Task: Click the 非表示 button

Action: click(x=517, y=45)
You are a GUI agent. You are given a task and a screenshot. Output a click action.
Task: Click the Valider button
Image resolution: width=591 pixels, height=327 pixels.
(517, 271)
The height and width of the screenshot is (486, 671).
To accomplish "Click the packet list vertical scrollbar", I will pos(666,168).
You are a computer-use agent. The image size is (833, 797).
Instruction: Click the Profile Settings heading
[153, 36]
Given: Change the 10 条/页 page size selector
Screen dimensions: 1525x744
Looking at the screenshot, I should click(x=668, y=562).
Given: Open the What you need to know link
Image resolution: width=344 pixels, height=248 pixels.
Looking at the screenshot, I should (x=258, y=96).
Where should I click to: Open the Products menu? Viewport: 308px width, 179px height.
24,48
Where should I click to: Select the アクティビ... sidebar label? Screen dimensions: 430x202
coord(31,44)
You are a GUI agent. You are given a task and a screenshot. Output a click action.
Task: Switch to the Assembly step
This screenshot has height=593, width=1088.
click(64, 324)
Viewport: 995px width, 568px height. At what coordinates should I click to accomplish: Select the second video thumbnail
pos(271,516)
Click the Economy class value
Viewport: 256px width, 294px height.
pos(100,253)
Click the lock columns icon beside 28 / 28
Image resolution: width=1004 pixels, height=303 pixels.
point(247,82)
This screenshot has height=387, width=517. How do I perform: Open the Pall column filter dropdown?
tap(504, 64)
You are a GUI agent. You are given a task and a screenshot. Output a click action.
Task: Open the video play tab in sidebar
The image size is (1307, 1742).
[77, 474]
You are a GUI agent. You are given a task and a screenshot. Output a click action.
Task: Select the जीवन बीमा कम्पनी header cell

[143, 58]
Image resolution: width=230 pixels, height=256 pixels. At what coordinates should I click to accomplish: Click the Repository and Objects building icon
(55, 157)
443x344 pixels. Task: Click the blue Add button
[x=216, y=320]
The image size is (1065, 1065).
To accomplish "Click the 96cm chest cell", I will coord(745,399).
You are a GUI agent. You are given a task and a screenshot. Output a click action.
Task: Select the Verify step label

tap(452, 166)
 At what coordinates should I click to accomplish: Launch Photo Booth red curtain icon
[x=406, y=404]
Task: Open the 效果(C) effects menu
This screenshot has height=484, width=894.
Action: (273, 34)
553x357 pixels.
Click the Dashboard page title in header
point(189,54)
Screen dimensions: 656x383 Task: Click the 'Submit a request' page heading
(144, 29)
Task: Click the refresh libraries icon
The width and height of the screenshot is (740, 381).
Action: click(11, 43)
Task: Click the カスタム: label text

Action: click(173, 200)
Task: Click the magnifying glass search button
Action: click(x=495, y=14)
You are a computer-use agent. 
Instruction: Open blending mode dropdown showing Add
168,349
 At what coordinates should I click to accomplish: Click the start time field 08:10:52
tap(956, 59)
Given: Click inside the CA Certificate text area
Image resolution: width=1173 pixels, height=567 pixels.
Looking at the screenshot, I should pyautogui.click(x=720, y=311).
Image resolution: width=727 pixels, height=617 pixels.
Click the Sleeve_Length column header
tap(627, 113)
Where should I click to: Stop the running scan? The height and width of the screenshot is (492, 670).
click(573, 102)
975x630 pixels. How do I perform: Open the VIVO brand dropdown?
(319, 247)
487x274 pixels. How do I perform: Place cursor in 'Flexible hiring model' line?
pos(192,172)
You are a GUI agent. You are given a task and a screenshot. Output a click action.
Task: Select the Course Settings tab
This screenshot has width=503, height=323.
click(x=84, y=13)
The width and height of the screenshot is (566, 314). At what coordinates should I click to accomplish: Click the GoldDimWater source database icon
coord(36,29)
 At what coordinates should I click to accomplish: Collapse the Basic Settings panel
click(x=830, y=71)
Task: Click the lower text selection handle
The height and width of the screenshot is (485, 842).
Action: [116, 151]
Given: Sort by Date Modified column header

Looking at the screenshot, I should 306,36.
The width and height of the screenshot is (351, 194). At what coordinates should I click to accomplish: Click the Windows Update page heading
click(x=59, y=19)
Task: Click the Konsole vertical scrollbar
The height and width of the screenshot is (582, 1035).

═══

_WHAT YOU HAVE TO DO:_
Set the data down again in full. Keep it exact.

_YOUR RESPONSE:_
Task: Click the 非表示 button

Action: click(x=517, y=45)
You are a GUI agent. You are given a task and a screenshot. Output a click action.
Task: Click the Valider button
Image resolution: width=591 pixels, height=327 pixels.
(517, 271)
The height and width of the screenshot is (486, 671).
To accomplish "Click the packet list vertical scrollbar", I will pos(666,168).
You are a computer-use agent. The image size is (833, 797).
Instruction: Click the Profile Settings heading
[153, 36]
Given: Change the 10 条/页 page size selector
Screen dimensions: 1525x744
Looking at the screenshot, I should click(x=668, y=562).
Given: Open the What you need to know link
Image resolution: width=344 pixels, height=248 pixels.
Looking at the screenshot, I should (x=258, y=96).
Where should I click to: Open the Products menu? Viewport: 308px width, 179px height.
24,48
Where should I click to: Select the アクティビ... sidebar label? Screen dimensions: 430x202
coord(31,44)
You are a GUI agent. You are given a task and a screenshot. Output a click action.
Task: Switch to the Assembly step
This screenshot has height=593, width=1088.
click(64, 324)
Viewport: 995px width, 568px height. At what coordinates should I click to accomplish: Select the second video thumbnail
pos(271,516)
Click the Economy class value
Viewport: 256px width, 294px height.
pos(100,253)
Click the lock columns icon beside 28 / 28
Image resolution: width=1004 pixels, height=303 pixels.
point(247,82)
This screenshot has height=387, width=517. How do I perform: Open the Pall column filter dropdown?
tap(504, 64)
You are a GUI agent. You are given a task and a screenshot. Output a click action.
Task: Open the video play tab in sidebar
The image size is (1307, 1742).
[77, 474]
You are a GUI agent. You are given a task and a screenshot. Output a click action.
Task: Select the जीवन बीमा कम्पनी header cell

[143, 58]
Image resolution: width=230 pixels, height=256 pixels. At what coordinates should I click to accomplish: Click the Repository and Objects building icon
(55, 157)
443x344 pixels. Task: Click the blue Add button
[x=216, y=320]
The image size is (1065, 1065).
To accomplish "Click the 96cm chest cell", I will coord(745,399).
You are a GUI agent. You are given a task and a screenshot. Output a click action.
Task: Select the Verify step label

tap(452, 166)
 At what coordinates should I click to accomplish: Launch Photo Booth red curtain icon
[x=406, y=404]
Task: Open the 效果(C) effects menu
This screenshot has height=484, width=894.
Action: (273, 34)
553x357 pixels.
Click the Dashboard page title in header
point(189,54)
Screen dimensions: 656x383 Task: Click the 'Submit a request' page heading
(144, 29)
Task: Click the refresh libraries icon
The width and height of the screenshot is (740, 381).
Action: click(11, 43)
Task: Click the カスタム: label text

Action: click(173, 200)
Task: Click the magnifying glass search button
Action: click(x=495, y=14)
You are a computer-use agent. 
Instruction: Open blending mode dropdown showing Add
168,349
 At what coordinates should I click to accomplish: Click the start time field 08:10:52
tap(956, 59)
Given: Click inside the CA Certificate text area
Image resolution: width=1173 pixels, height=567 pixels.
Looking at the screenshot, I should pyautogui.click(x=720, y=311).
Image resolution: width=727 pixels, height=617 pixels.
Click the Sleeve_Length column header
tap(627, 113)
Where should I click to: Stop the running scan? The height and width of the screenshot is (492, 670).
click(573, 102)
975x630 pixels. How do I perform: Open the VIVO brand dropdown?
(319, 247)
487x274 pixels. How do I perform: Place cursor in 'Flexible hiring model' line?
pos(192,172)
You are a GUI agent. You are given a task and a screenshot. Output a click action.
Task: Select the Course Settings tab
This screenshot has width=503, height=323.
click(x=84, y=13)
The width and height of the screenshot is (566, 314). At what coordinates should I click to accomplish: Click the GoldDimWater source database icon
coord(36,29)
 At what coordinates should I click to accomplish: Collapse the Basic Settings panel
click(x=830, y=71)
Task: Click the lower text selection handle
The height and width of the screenshot is (485, 842).
Action: [116, 151]
Given: Sort by Date Modified column header

Looking at the screenshot, I should 306,36.
The width and height of the screenshot is (351, 194). At what coordinates should I click to accomplish: Click the Windows Update page heading
click(x=59, y=19)
Task: Click the Konsole vertical scrollbar
The height and width of the screenshot is (582, 1035).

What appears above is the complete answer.